As we already mentioned, the connections are related with the network, specifically to the arcs, through links, which draw a straight line between the connec and the nearest network section, where a virtual union node is located. The tool connect to network automates the process of creating these links and vnodes.

The goal is to connect to the network all connections that do not have a link. The tool allows to insert during one same process as many links as the user wants, which makes it an immensely powerful tool and very easy to use.

By clicking the button to start the tool, the cursor changes its appearance and allows to draw a rectangle, within which we must place the connections that we want to connect to the network.

At this moment, the connecs will be painted in yellow (selected ones), but it’s still possible to draw another rectangle to select more connecs if we want, because those that are already selected will not be lost. It is important to know that to deselect connecs we can hold down the shortcut keys of Shift + Ctrl and draw a rectangle that will act in the opposite way to the selection. Once we have all the connections selected, by clicking the right button of the mouse, a message appears indicating the number of connections selected. If we click OK, links will automatically be drawn from the connections to the network and the virtual nodes will be inserted at the intersection point, just as shown on the next Image.

5.2.3.8 Dimensioning

The purpose of the dimensioning tool is to offer the possibility of calculating distances within the map, either in relation to elements of the network or with elements of the base map. It is also possible to use the tool in spaces of the map where there is no layer.

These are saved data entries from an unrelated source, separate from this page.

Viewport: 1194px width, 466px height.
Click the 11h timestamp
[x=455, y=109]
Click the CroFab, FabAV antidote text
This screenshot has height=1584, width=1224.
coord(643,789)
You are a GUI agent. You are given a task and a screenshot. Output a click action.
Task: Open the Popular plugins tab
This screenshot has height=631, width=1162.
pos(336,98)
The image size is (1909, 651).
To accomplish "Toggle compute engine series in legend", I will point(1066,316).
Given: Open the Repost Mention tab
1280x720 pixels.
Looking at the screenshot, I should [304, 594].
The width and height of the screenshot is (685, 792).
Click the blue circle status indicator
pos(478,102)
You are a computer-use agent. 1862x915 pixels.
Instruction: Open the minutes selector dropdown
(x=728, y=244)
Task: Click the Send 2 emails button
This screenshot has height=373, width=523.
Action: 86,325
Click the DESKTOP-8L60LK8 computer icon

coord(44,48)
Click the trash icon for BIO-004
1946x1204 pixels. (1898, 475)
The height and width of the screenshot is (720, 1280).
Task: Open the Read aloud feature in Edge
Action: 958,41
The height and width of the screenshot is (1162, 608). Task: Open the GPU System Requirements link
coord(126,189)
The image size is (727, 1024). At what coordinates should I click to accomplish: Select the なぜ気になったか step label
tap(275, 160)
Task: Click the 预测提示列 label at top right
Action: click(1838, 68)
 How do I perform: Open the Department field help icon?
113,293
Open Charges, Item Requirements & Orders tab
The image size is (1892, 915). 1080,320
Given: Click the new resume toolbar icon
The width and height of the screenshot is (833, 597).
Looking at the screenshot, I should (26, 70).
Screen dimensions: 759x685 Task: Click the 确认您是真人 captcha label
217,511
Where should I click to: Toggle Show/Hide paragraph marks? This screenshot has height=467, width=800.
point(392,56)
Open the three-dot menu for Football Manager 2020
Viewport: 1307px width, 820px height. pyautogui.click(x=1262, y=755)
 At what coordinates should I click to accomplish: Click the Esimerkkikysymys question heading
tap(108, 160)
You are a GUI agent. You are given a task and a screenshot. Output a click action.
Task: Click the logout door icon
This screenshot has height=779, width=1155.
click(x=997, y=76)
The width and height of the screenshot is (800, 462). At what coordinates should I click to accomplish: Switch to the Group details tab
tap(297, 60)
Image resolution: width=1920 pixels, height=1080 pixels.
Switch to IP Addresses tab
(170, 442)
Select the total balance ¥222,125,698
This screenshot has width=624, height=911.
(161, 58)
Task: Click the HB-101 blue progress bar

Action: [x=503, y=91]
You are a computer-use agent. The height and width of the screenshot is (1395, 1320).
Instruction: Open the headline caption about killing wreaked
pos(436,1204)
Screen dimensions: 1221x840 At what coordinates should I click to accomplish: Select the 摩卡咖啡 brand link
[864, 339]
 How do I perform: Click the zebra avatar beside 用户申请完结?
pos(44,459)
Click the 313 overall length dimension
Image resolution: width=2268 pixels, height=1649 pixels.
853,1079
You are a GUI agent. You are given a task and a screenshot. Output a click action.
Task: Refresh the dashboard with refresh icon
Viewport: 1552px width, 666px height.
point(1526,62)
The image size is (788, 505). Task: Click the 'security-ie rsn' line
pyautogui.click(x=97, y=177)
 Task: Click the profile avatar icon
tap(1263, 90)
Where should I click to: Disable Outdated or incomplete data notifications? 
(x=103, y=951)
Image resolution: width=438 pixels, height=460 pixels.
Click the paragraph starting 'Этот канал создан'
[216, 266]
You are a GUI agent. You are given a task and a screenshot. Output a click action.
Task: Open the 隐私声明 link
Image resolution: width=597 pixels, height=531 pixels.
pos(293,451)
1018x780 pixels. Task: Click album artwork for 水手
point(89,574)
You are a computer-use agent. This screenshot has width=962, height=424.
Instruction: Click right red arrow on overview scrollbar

As has been mentioned in previous sections, the dimensions have a linear geometry layer that is represented on the map through a view (v_edit_dimensions). This allows that the values that are being stored can be represented on the map, offering additional information which may be valuable for networks with particularly accurate digitization.

How to use this tool? By clicking the button that activates it, the cursor will change and then we must click on the point where we want to start the dimensioning. Next, we must click on another site, so that a line appears joining the two points. If we want to finish the dimensioning at this point, by clicking the right mouse button will end the dimensioning. In case we want to make a dimension with more than one segment, we can continue drawing lines by clicking with the left button.

Once the line is finished, the form opens, where more data may be introduced.

If we know the distance of the dimension we are making, we can enter it in the Distance field. If we leave the value blank, the tool will calculate the real distance. If we know the depth at which we want to make the dimensioning, we must fill in the Depth field. Otherwise, we have the option to select a node or connec from the network and use its depth.

In the two following images, we see examples of the different types of dimensioning symbology according to the project's zoom.

5.2.3.9 Add document

Many times, the elements of the network will be susceptible to having linked information found in documents external to the database and to QGIS. As has already been seen in other sections, this is possible with Giswater since the element forms have a specific tab where documents of all kinds can be added and linked.

This tool aims to link documents with one or more elements of the network, which can be opened and visible directly from the plugin and its forms.

By clicking on the tool button automatically opens the form to add a new document (Image below). Here the data of the document must be inserted: id, type, observations, and the link with the path of our computer.

Next, in the Relations tab, we select all the elements with which the new document will be related. Nodes, arcs and connecs must be chosen separately. They can be selected in the usual ways: with the buttons (+) and (-) they are added and deleted in the list of elements, through the id, and with the selector on the screen we can create a rectangle to select different elements at the same time.

In the example of the next image, the document is being added in this process, linked to the node with node_id 1019.

To verify the correct linkage of the document with the node, the form of the Junction element can be opened, where, in the Document tab, the linked document with doc_id 1 should be present. By double-clicking on the row the document linked will be automatically opened.

This example has been carried out with a single element, but it is just as easy to link a document to one as it is to many elements.

5.2.3.10 Document manager

The document manager is a tool used to inventory, visualize, filter, and delete all the documents that have been linked to any element of the network.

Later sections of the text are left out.